SELECTED TEXT:
That exceeds the Bethesda biotech’s projections for the doubling of such sites across the U.S. this quarter. Northwest previously announced four clinical sites for new enrollment, in Rochester, N.Y., Cleveland, Detroit and Minneapolis. It has now added New York University and UCLA in Los Angeles and is close to completing four more sites, in New Jersey, Michigan, Texas and Washington, according to a company statement.
The company now expects to have 10 clinical trial sites for new enrollment in this quarter. At least five more sites are expected in the third quarter, for a total of 15 sites.
“We are gratified to have received such strong interest and cooperation from clinical centers throughout the U.S., and pleased to be ahead of schedule in completing the lengthy and complex institutional processes to make these centers operational for enrollment of additional new patients into our ongoing … brain cancer clinical trial,” CEO Alton Boynton said in the statement.
SAIC-Frederick, which supports operations of the National Cancer Institute at Fort Detrick, has started a collaboration with Biomatrica of San Diego to improve molecular analysis of tumors.
Such analysis is becoming more important in cancer research and in designing the next generation of targeted therapies, according to an SAIC-Frederick statement.
The collaboration was developed under the cancer institute’s Advanced Technology Partnerships Initiative.
Celsion of Columbia planned to close by Thursday on an $8.6 million stock sale with institutional investors, plus company officers and directors, partly to help finance a phase 3 trial of its cancer treatment candidate.
"This offering is planned to provide Celsion with the resources necessary to fully enroll our phase 3 HEAT study of ThermoDox in primary liver cancer, complete the pre-planned interim efficacy analysis of this study and support the expansion of our ThermoDox program into other cancers, among other near-term goals," Michael H. Tardugno, Celsion CEO, said in a statement. "The offering also reduces our immediate reliance upon other capital sources, such as our committed equity financing facility, the use of which we plan to curtail for the foreseeable future."

INFORMATION PROVIDED:

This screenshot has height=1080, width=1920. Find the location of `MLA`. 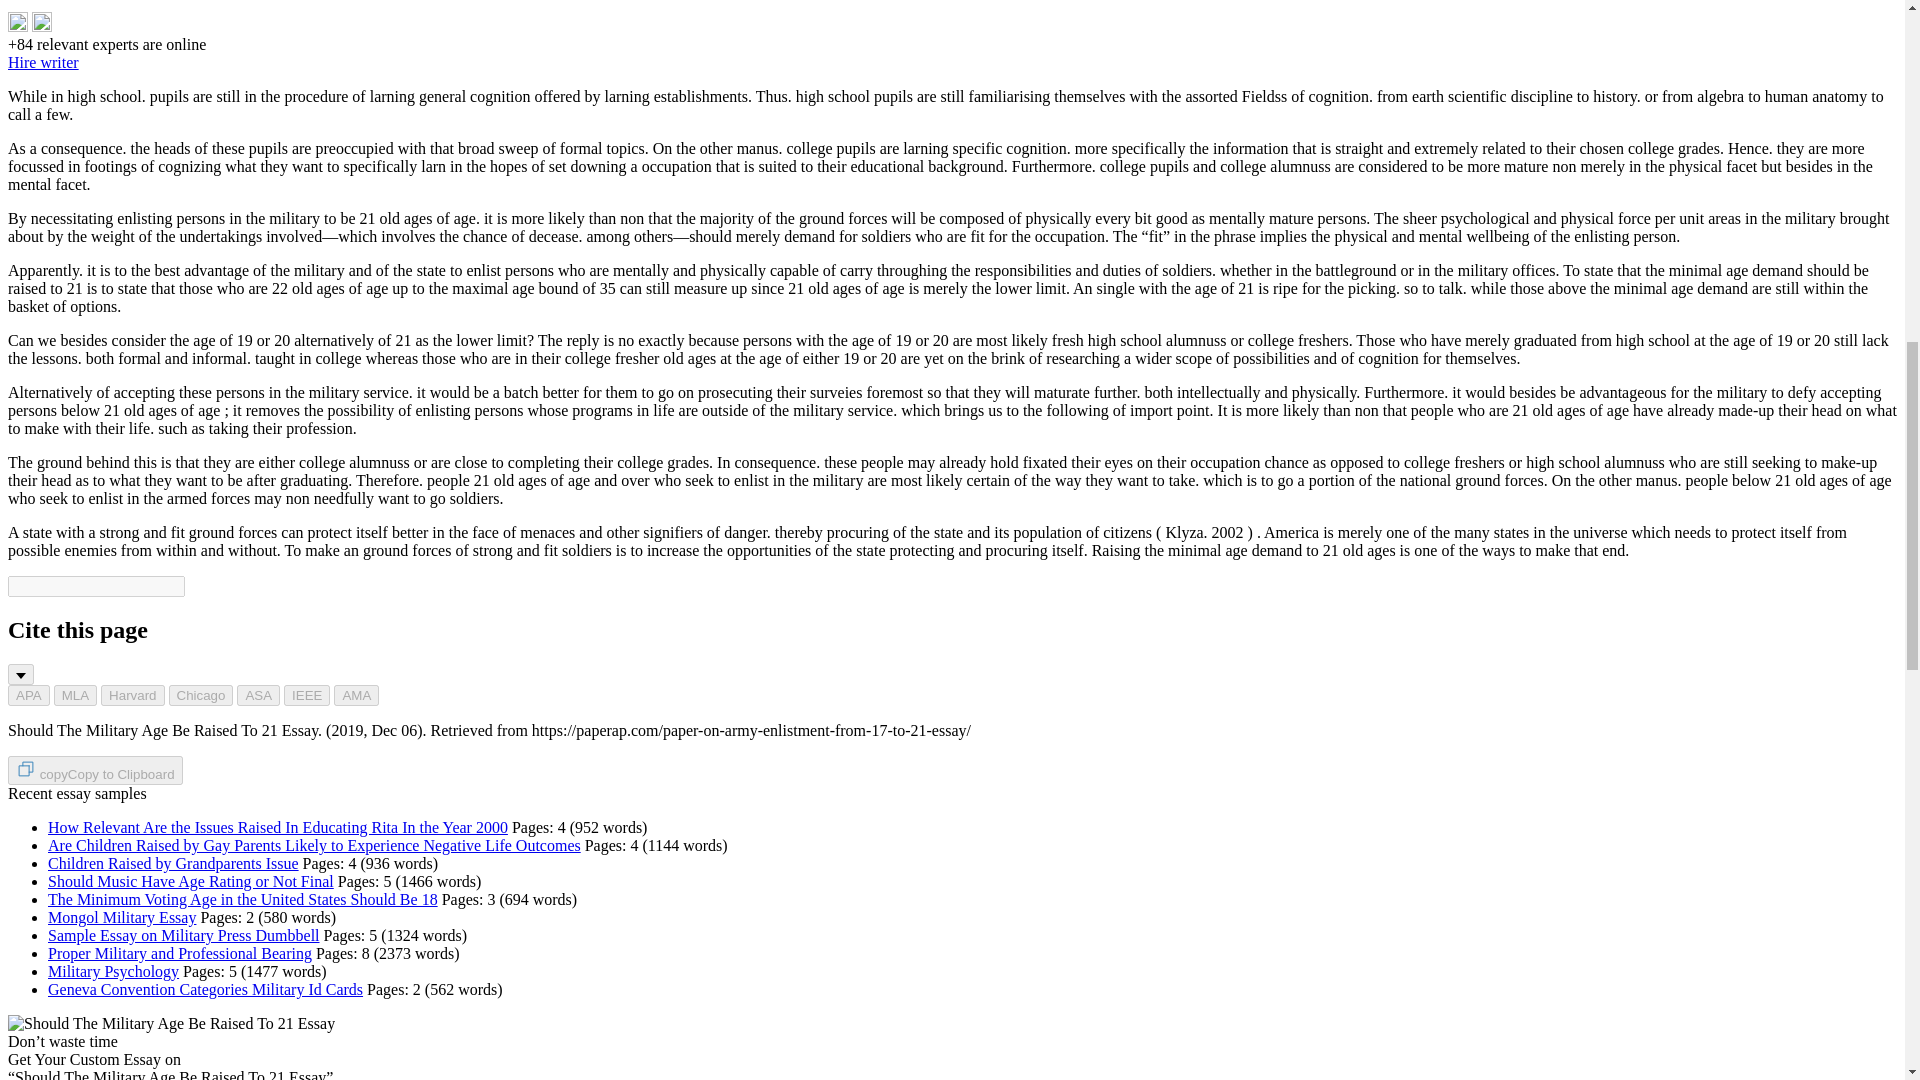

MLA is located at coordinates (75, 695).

==

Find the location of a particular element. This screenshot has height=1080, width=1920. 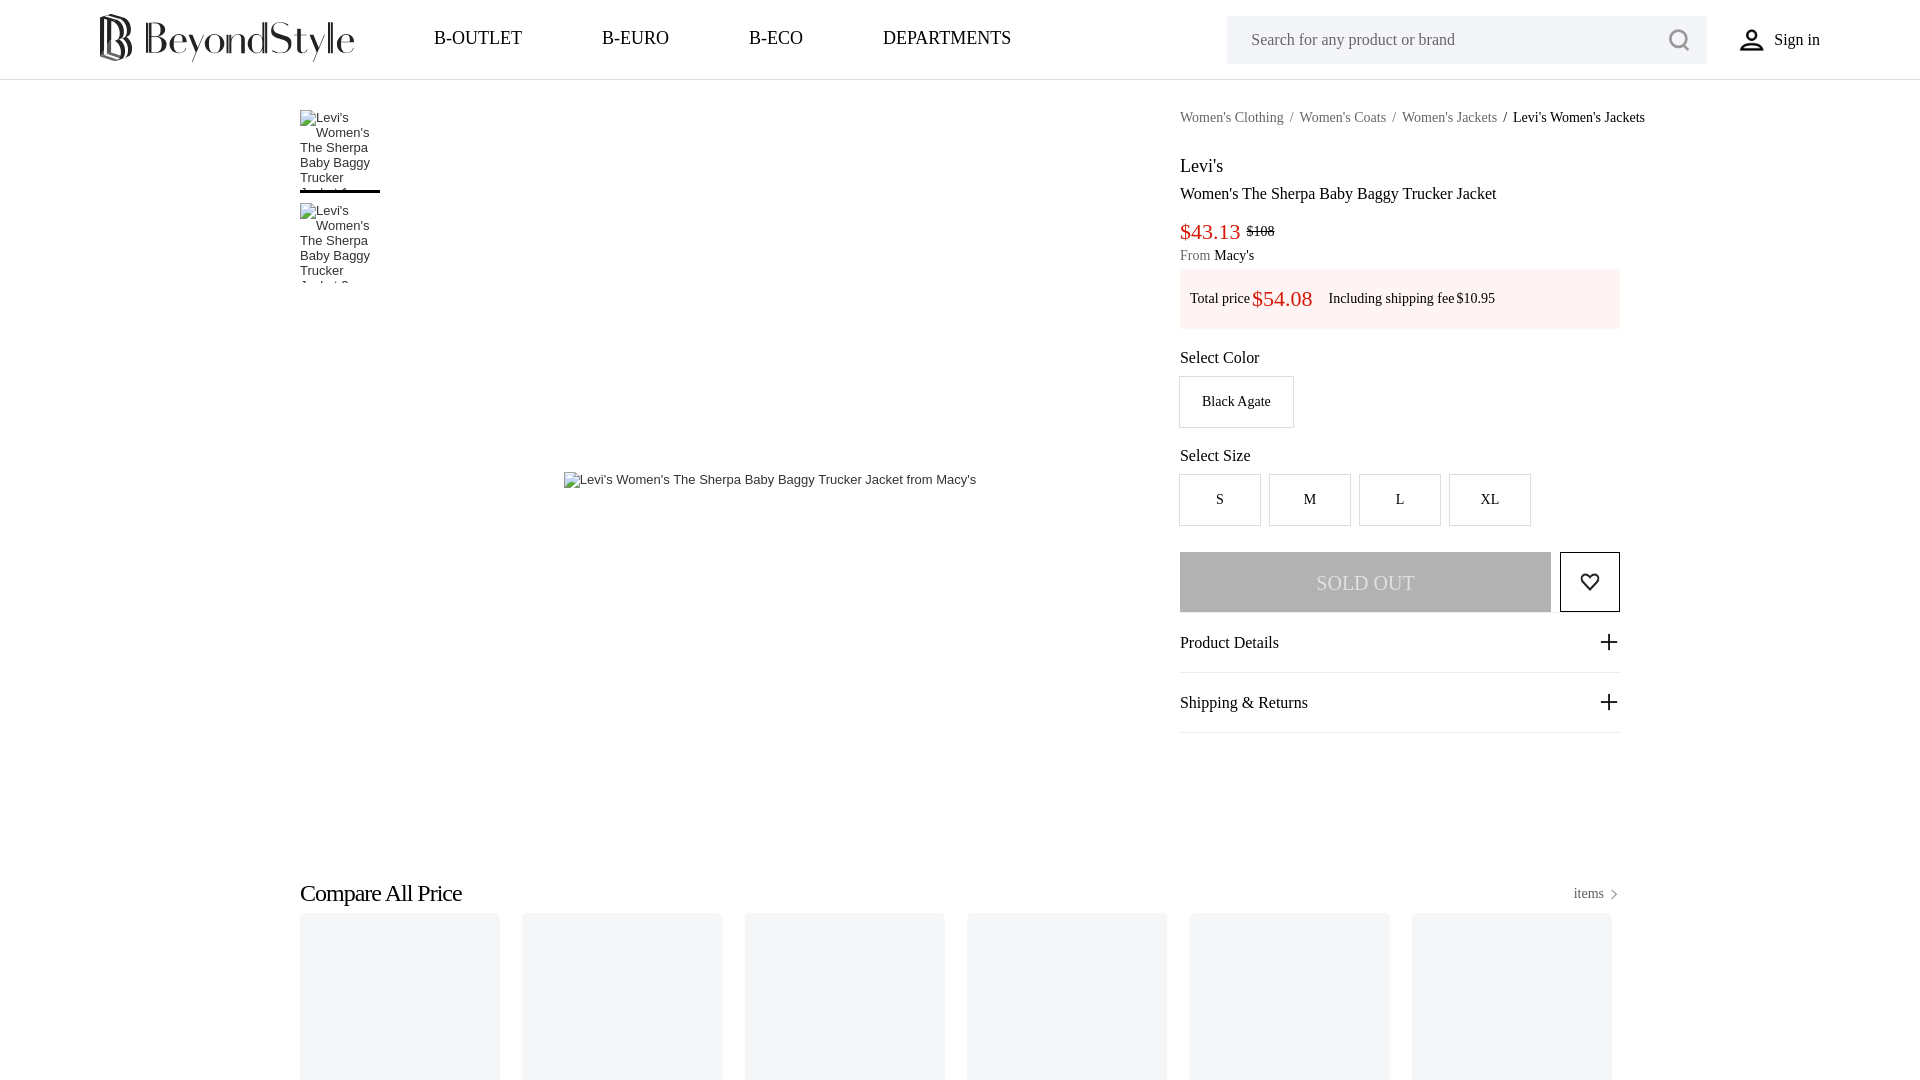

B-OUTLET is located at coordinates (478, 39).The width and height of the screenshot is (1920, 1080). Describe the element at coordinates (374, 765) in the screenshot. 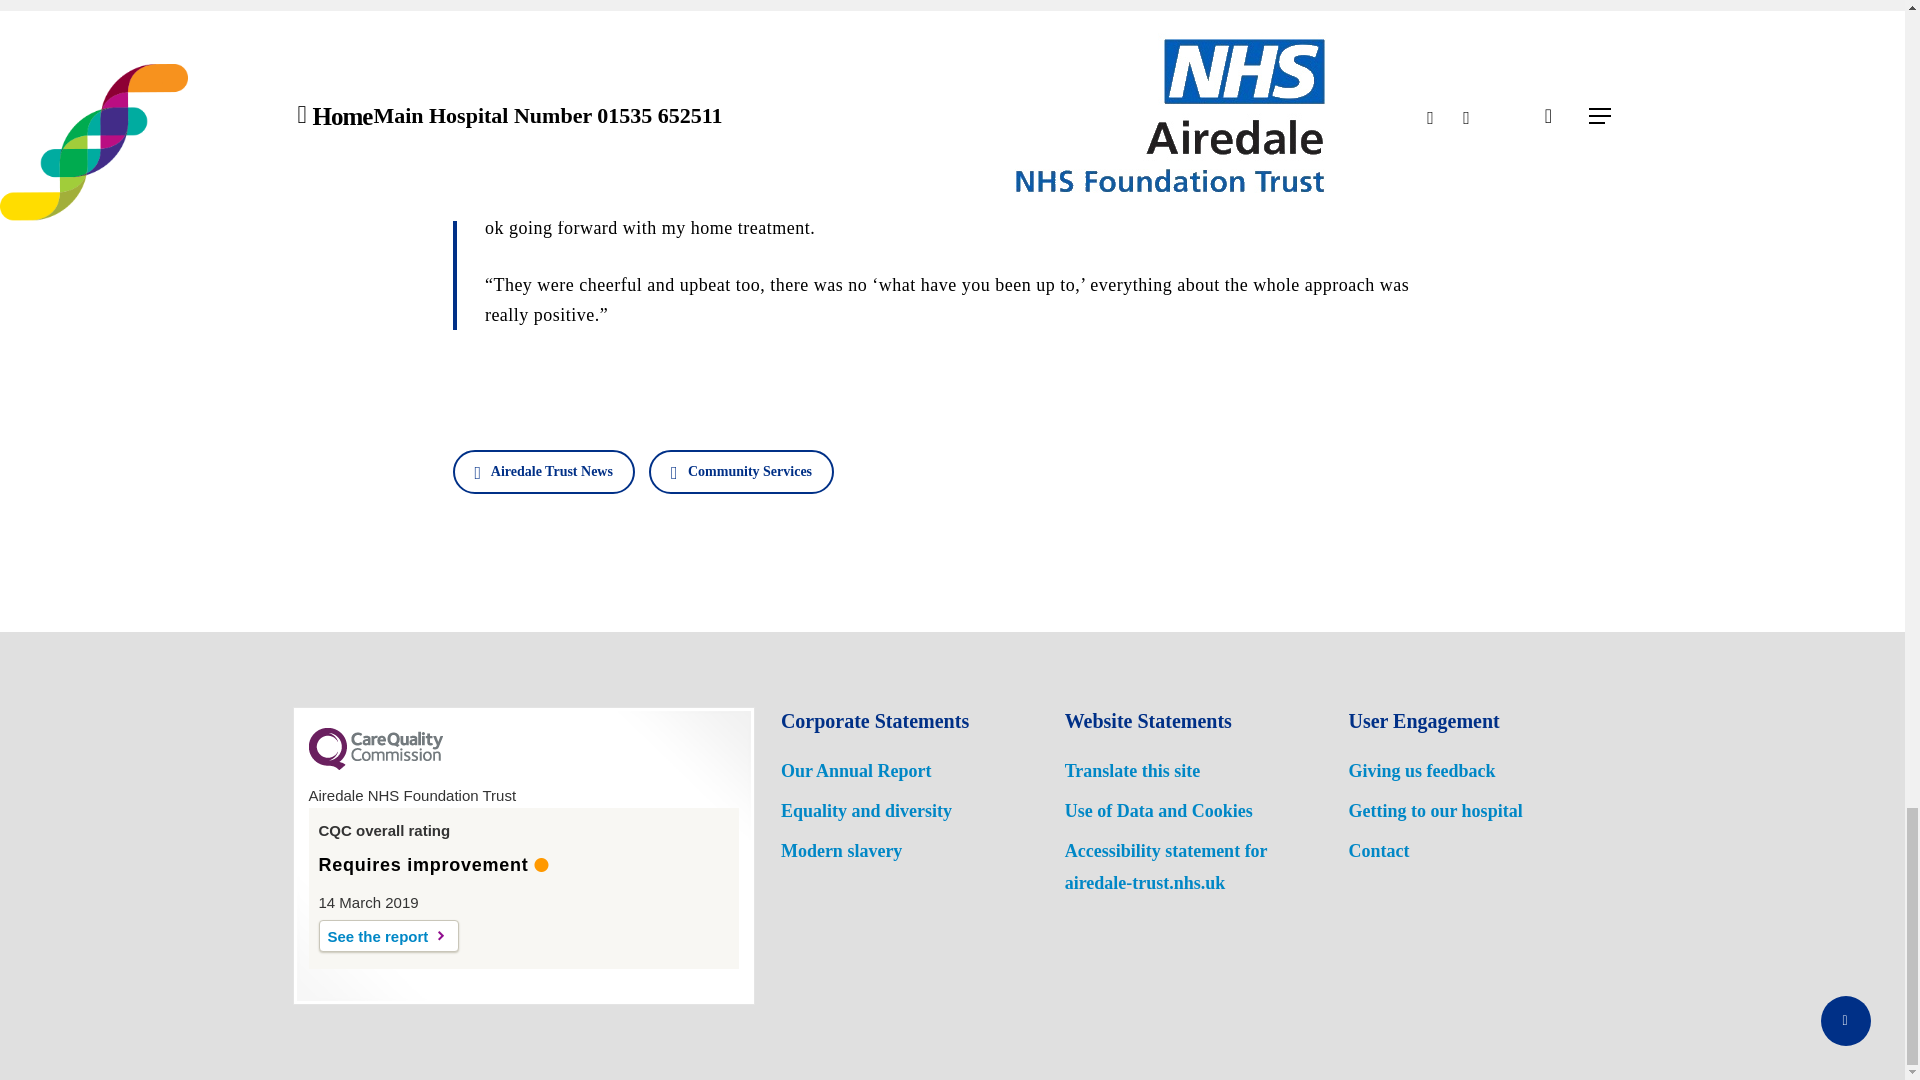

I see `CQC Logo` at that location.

TASK DETAILS: Continue the biotech news roundup, picking up right after its last sentence.

WRITTEN ANSWER:
Advanced Bionutrition of Columbia raised $1.15 million from two offerings last month, according to a regulatory filing.
The company raised $900,000 of a $1 million mixed offering, plus all of a $250,000 mixed offering.
Advanced Bionutrition has developed a delivery that can be applied to the areas of probiotics, oral vaccines and small molecules, according to company information.
Theranostics Health of Rockville raised $1.52 million from two offerings, according to a regulatory filing.
The company, which provides proteomic biomarker services for personalized therapies, raised all of a $1 million mixed-offering from a single investor, plus $515,000 in an equity offering from six investors.
Spherix of Bethesda, which develops treatments for metabolic disorders, reported that it has regained compliance with Nasdaq requirements regarding minimum bid price listing requirements.
Restorative Therapies has won FDA clearance of the world's first functional electrical stimulation rehabilitation therapy system for stepping and standing in patients with neurological impairments such as spinal cord injury, stroke, multiple sclerosis or cerebral palsy, according to a statement from the Baltimore company.
Its new RT600 system delivers electrical currents to stimulate nerves that activate core and leg muscles including the quadriceps, hamstrings, gluteals, gastroc, anterior tibialis, abdominals and erector spinae to evoke stepping and standing activity, the company said. This enables a patient's paralyzed or weak legs to move through patterned physical activity using their own muscles while positioned in a partial body-weight supporting harness.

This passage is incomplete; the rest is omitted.